Layer 3: Page Slug Validation
Page slugs — used to construct cache file paths — are validated at both the individual page and batch levels:
# src/docsfy/generator.py
if "/" in slug or "\\" in slug or slug.startswith(".") or ".." in slug:
msg = f"Invalid page slug: '{slug}'"
raise ValueError(msg)
In generate_all_pages(), invalid slugs are logged and silently skipped rather than causing the entire generation to fail:
if "/" in slug or "\\" in slug or slug.startswith(".") or ".." in slug:
logger.warning(f"[{_label}] Skipping path-unsafe slug: '{slug}'")
continue
The renderer applies the same check when writing output files:
# src/docsfy/renderer.py
for slug, content in pages.items():
if "/" in slug or "\\" in slug or slug.startswith(".") or ".." in slug:
logger.warning(f"Skipping invalid slug: {slug}")
Layer 4: Resolved Path Verification
The file-serving endpoint applies a final structural check using Python's Path.resolve() and relative_to(). This catches any traversal attempt that might bypass string-level validation:
# src/docsfy/main.py
@app.get("/docs/{project}/{path:path}")
async def serve_docs(project: str, path: str = "index.html") -> FileResponse:
project = _validate_project_name(project)
site_dir = get_project_site_dir(project)
file_path = site_dir / path
try:
file_path.resolve().relative_to(site_dir.resolve())
except ValueError:
raise HTTPException(status_code=403, detail="Access denied")

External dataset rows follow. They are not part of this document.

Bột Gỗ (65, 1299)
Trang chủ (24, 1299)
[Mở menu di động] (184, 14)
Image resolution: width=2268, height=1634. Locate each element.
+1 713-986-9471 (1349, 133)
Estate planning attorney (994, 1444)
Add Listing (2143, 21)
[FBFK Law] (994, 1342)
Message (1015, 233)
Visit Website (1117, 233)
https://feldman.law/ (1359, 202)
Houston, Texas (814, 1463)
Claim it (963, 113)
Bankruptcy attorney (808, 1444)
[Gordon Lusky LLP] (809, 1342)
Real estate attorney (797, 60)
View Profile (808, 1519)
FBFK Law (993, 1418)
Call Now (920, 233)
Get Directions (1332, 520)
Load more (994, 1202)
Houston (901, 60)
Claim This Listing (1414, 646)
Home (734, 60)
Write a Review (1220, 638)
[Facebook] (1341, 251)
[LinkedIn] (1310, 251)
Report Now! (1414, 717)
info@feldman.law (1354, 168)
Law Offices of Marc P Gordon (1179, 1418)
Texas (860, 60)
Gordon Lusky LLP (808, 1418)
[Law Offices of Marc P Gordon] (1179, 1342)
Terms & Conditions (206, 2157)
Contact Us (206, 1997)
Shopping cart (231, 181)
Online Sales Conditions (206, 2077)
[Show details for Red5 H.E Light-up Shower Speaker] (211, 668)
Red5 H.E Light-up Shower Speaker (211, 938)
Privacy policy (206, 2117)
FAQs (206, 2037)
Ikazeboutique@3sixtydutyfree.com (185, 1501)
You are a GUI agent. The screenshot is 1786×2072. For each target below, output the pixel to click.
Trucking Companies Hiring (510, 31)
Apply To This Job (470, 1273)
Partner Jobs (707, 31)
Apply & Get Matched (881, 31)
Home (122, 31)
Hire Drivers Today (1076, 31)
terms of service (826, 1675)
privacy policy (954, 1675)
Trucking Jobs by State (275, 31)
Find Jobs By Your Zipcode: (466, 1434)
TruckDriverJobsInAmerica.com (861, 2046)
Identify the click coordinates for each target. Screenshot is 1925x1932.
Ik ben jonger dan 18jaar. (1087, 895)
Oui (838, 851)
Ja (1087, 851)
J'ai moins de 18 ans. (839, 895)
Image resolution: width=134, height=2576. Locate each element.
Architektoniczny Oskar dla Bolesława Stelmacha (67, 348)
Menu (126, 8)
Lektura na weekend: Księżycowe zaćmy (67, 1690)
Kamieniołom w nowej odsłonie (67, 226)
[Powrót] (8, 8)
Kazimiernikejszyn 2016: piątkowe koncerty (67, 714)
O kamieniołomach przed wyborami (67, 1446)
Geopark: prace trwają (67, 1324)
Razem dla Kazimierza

This resolves symlinks and .. components in the actual filesystem, then verifies that the resulting absolute path is still within the expected site/ directory. If not, the request is rejected with 403 Access denied.
Warning: The
resolve()+relative_to()check is the most critical security boundary. It operates on the real filesystem path after symlink resolution, making it resistant to encoding tricks and double-dot sequences that might slip through regex-based validation.
Defense Summary
| Layer | Location | Mechanism | Response |
|---|---|---|---|
| 1 | storage._validate_name() |
Alphanumeric regex | ValueError |
| 2 | main._validate_project_name() |
Same regex at HTTP boundary | 400 Bad Request |
| 3 | generator.generate_page() |
Slash/dot checks on slugs | ValueError or skip |
| 4 | main.serve_docs() |
Path.resolve().relative_to() |
403 Access Denied |
SQL Injection Prevention
All database queries use parameterized placeholders (?), and the dynamic field construction in update_project_status uses only hardcoded column names:
# src/docsfy/storage.py
await db.execute("SELECT * FROM projects WHERE name = ?", (name,))
Note: The
update_project_statusfunction constructs a dynamicSETclause, but the field names in thefieldslist are always string literals ("status = ?","last_commit_sha = ?", etc.) — never derived from user input.
Configuration Reference
Storage-related settings are managed through environment variables, loaded via Pydantic Settings:
# src/docsfy/config.py
class Settings(BaseSettings):
data_dir: str = "/data"
| Variable | Default | Description |
|---|---|---|
DATA_DIR |
/data |
Root directory for the SQLite database and all project files |
In Docker deployments, mount a host volume to persist data across container restarts:
# docker-compose.yaml
services:
docsfy:
volumes:
- ./data:/data
Warning: If
DATA_DIRis not backed by a persistent volume, all project data — database, cached pages, and rendered sites — will be lost when the container is removed.